Use diagrams if helpful. 1. Suppose a country’s workplaces begin to experience periodic blackouts. T, F, and Explain: Aggregate Labor Demand will clearly fall despite the fact that some workers will benefit. TRUE. ALD will definitely fall as a result of MPP is the sole trigger of MVP on the aggregate stage, and employees are much less productive with intermittent electricity. P, and P will rise more than MPP falls. Electrical repairmen are an obvious example. True. Aggregate Labor Demand will probably fall in response to periodic blackouts. This is because blackouts disrupt the normal functioning of workplaces, leading to decrease productiveness and effectivity. While some workers could expertise temporary benefits equivalent to diminished working hours, the overall damaging impression on the economy and labor demand will possible outweigh these individual positive factors. Score: 6/10. GPT-four obtained the primary idea proper, however didn’t identity workers in industries with inelastic product demand as the important thing beneficiaries.
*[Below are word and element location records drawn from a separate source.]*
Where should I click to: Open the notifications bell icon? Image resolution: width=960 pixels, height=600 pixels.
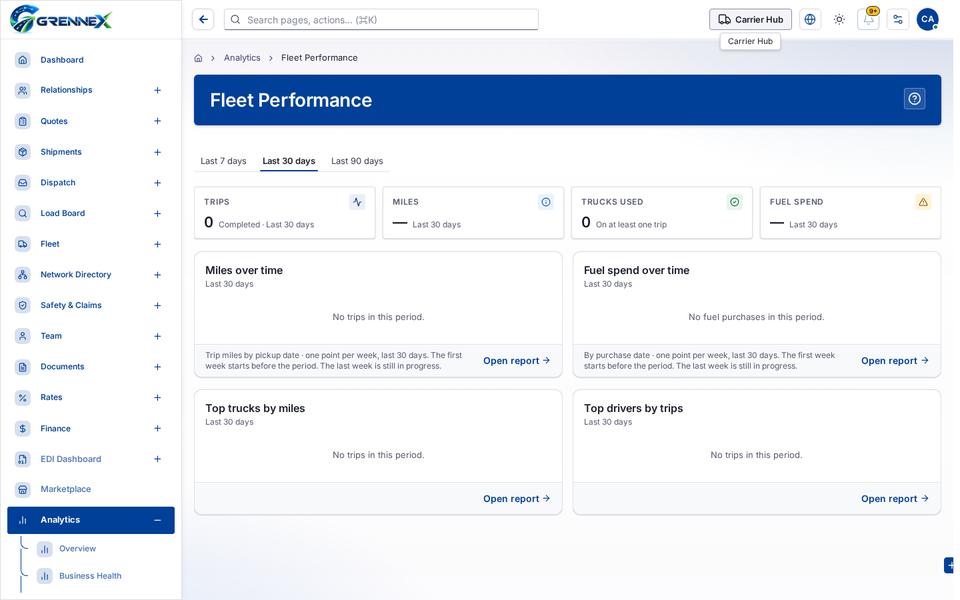[868, 19]
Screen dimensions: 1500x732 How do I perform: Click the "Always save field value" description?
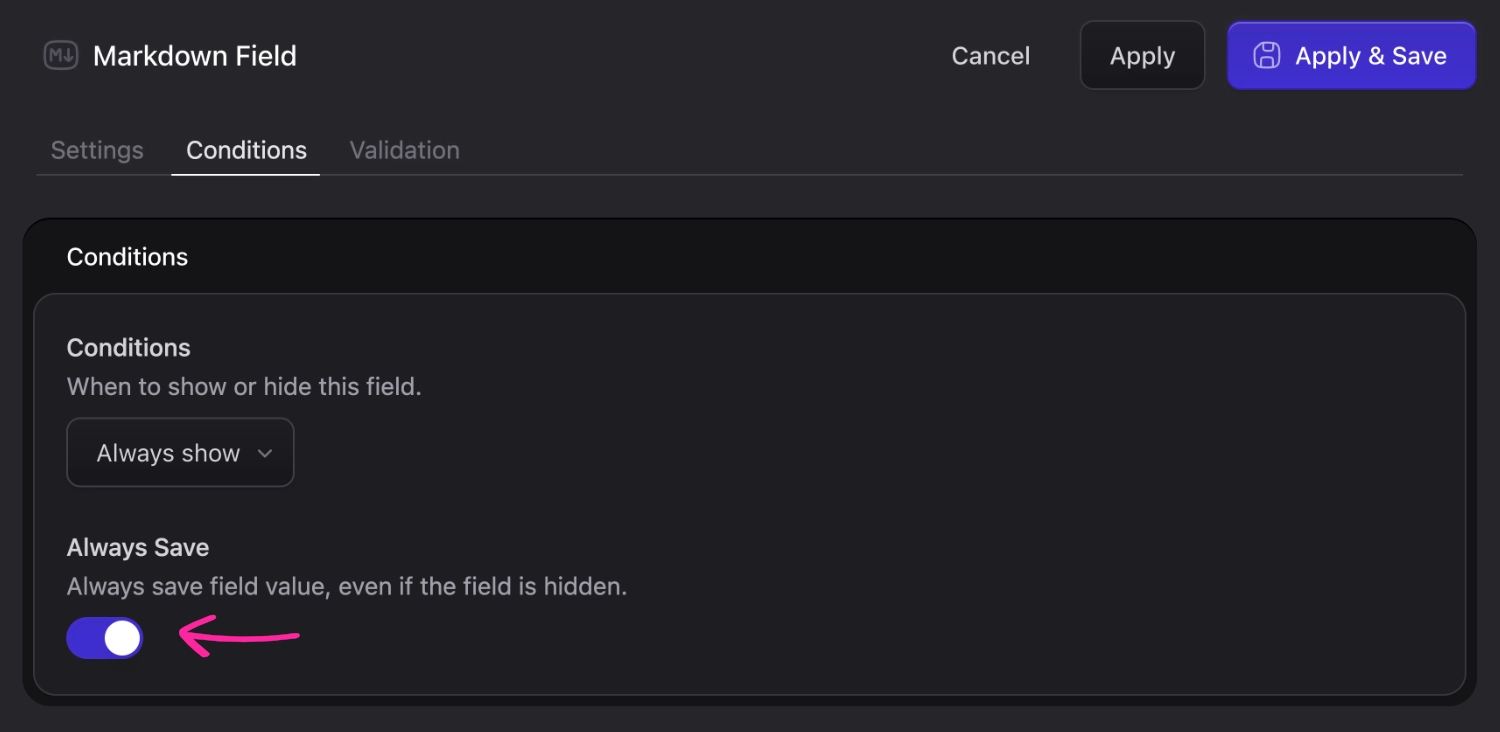pos(346,587)
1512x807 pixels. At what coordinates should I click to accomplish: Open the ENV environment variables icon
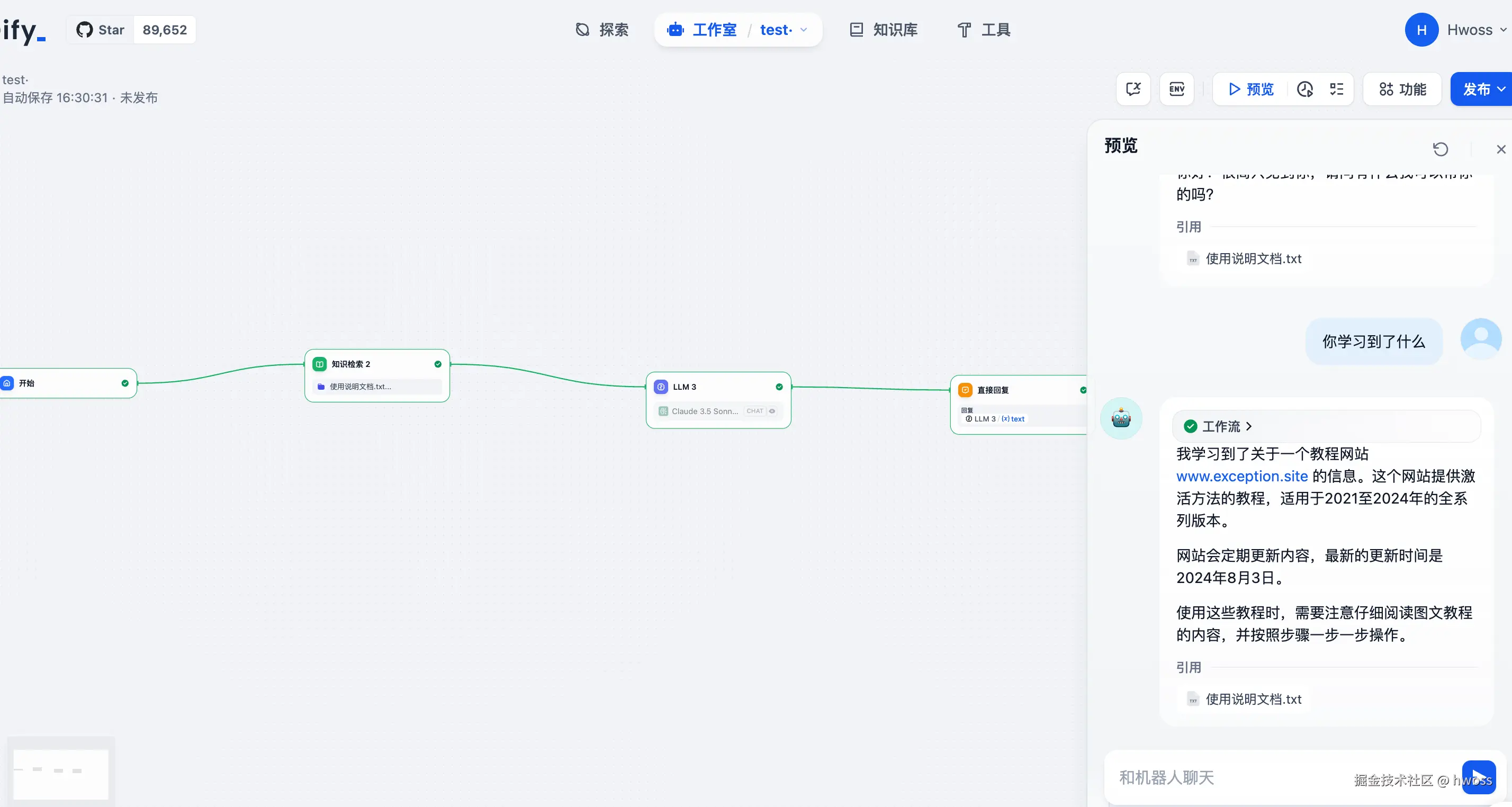coord(1176,89)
T, F, and Explain: Krugman argues that such employment loss is a market failure that justifies government regulation.

FALSE. According to Krugman, employment will fall in some sectors, however rise in others. The net result of upper productivity, as common, is that residing standards rise general, though not everyone good points. See his hotdog/bun thought experiment. False: Krugman doesn't argue that employment loss resulting from productivity progress is a market failure that justifies authorities regulation. Instead, he means that this phenomenon is a natural consequence of technological progress and market dynamics. The assertion highlights the truth that productiveness development can result in labor-saving improvements, which can reduce the need for human labor in a given sector. However, Krugman does not imply that this requires authorities intervention. Score: 10/10. That’s precisely what Krugman said. 3. Suppose the government begins licensing car mechanics, however this fails to lift the quality of their work. T, F, and Explain: Mechanics’ wages will certainly rise. TRUE. Licensing reduces supply, which raises wages and reduces amount. If licensing raised high quality, demand would go up, too. But by assumption, that didn’t happen. And if it did, it will only reinforce the conclusion that wages go up! False: If the federal government begins licensing car mechanics but this fails to lift the quality of their work, it is not assured that mechanics' wages will definitely rise. While licensing can restrict the supply of mechanics by creating entry barriers, wages will not essentially increase if the quality of work stays unchanged. Consumers could also be unwilling to pay greater costs for the same quality of service, and the demand for mechanics might remain stable and even decrease if the public perceives the licensing as ineffective. Score: 3/10. The AI fails to apply primary provide-and-demand. Since high quality at least does not fall, falling supply and non-falling demand ensures higher wages for mechanics.